You seem to have this fixed in later lines so maybe you just pasted an older version?

Other than that, what the others said is correct: You should execute nothing but assignments and echos until you are sure your variables are correct.

Putting quotes inside a variable value (as you did with args2) does not do what you expect. Specifically, they won't be parsed as quotes when the variable is used, but just as regular characters. So if you do:

args2='-vf "[in] scale=580:380 [T1],[T1] pad=720:530:0:50 [out] "'
somecmd $args2

it winds up being equivalent to:

somecmd '-vf' '"[in]' 'scale=580:380' '[T1],[T1]' 'pad=720:530:0:50' '[out]' '"'

note that the double-quotes aren't being interpreted as grouping words together, instead they're just passed to the command as parts of the words -- not what you want at all. BTW, this is a case where debugging with echo won't help -- everything will look fine, because echo doesn't clearly separate the arguments it gets. Instead, using set -x will get bash to print the commands as it executes them, with its parsing clarified.

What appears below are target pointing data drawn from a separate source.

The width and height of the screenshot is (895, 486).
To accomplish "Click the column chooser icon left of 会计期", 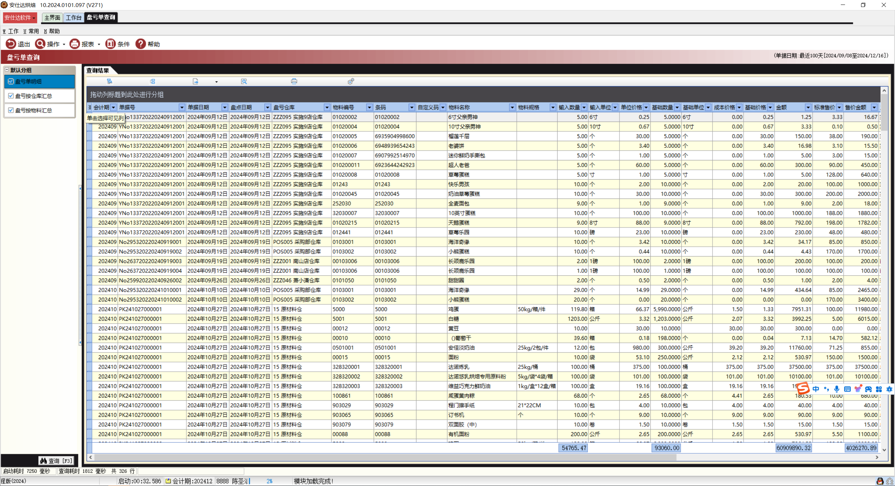I will coord(90,107).
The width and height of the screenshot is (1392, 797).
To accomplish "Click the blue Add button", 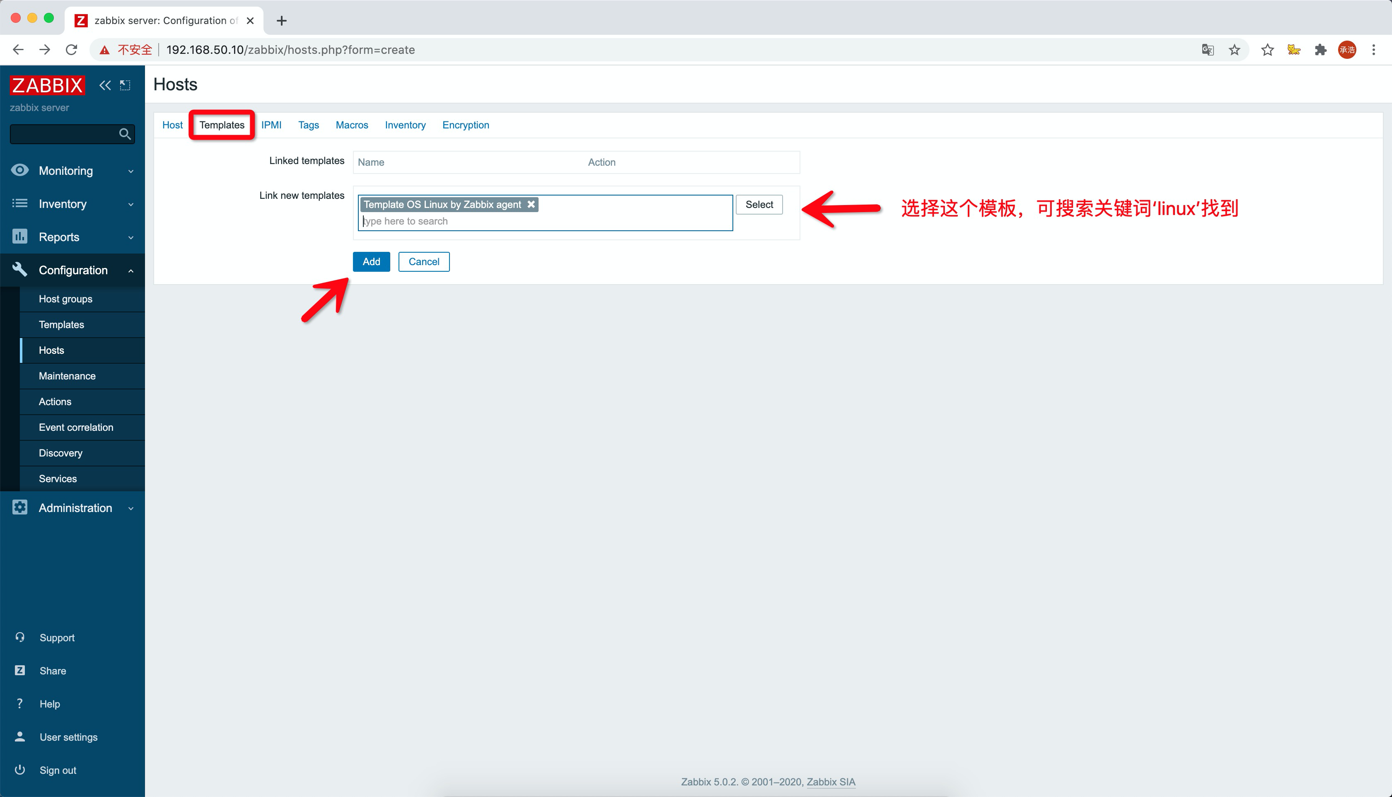I will point(371,262).
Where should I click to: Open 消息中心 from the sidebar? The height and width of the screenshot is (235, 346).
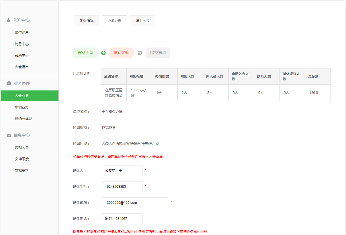[22, 44]
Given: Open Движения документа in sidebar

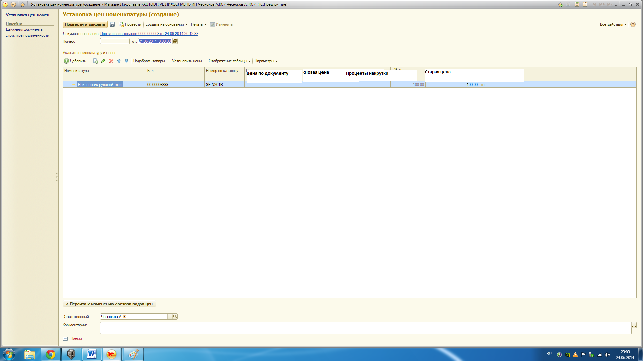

Now, about fixing it. If you need to store command arguments in a variable (as you're doing here) and keep track of where the word boundaries are (as you're trying to use double-quotes to do), the standard answer is to use arrays instead of simple variables. Create the array with each argument as an array element, then use the array with the idiom "${arrayname[@]}" (note that the double-quotes around it are very important). Here's my example above:

args2=(-vf "[in] scale=580:380 [T1],[T1] pad=720:530:0:50 [out] ")
somecmd "${args2[@]}"

or in your script:

...
args2=(-vf "[in] scale=580:380 [T1],[T1] pad=720:530:0:50 [out] ")

...

/usr/local/bin/ffmpeg $args1 "$file" "${args2[@]}" $args3 "${args[0]}_${startingfrom}_01_01_02.mp4"

mv "${args[0]}_${startingfrom}_01_01_02.mp4" upload/

/usr/local/bin/ffmpeg $args12 "$file" "${args2[@]}" $args3 "${args[0]}_${startingfrom}_01_02_02.mp4"
...

BTW, doing the same thing to your other "arg" variables isn't necessary (since they don't contain any arguments with spaces in them), but wouldn't hurt and might be considered good practice.